(Stored records)
Content starts

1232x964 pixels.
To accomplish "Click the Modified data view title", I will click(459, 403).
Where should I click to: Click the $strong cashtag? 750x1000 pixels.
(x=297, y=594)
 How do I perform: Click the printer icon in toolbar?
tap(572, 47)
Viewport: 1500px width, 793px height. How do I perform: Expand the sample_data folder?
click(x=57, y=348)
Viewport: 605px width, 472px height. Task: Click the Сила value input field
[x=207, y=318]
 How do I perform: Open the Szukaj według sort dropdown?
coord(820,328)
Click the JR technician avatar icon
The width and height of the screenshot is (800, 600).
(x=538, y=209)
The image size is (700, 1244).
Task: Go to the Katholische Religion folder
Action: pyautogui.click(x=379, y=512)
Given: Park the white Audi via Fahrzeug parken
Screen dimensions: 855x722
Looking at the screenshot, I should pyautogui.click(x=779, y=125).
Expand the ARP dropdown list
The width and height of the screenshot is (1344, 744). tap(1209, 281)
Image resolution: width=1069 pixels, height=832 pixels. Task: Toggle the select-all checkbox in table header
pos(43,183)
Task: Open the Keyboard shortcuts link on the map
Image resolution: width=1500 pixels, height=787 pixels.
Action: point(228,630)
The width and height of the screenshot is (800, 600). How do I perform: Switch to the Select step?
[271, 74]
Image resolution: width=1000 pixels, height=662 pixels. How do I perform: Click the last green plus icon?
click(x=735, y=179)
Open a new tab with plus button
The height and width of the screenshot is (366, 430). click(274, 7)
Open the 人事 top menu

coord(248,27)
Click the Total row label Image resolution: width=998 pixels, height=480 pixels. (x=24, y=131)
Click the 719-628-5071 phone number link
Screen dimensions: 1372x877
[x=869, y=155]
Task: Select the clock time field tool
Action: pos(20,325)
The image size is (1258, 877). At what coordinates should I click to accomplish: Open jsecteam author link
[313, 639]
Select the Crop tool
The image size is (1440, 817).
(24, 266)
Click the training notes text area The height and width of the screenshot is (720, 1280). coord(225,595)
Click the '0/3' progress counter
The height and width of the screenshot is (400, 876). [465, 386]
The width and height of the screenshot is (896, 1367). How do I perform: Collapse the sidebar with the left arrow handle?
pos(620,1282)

Content ends

# Work to complete
Set down, unchanged, the line that contains "The width and height of the screenshot is (896, 1367)." together with every later line in the records, through the last one.

# Answer box
The width and height of the screenshot is (896, 1367). How do I perform: Collapse the sidebar with the left arrow handle?
pos(620,1282)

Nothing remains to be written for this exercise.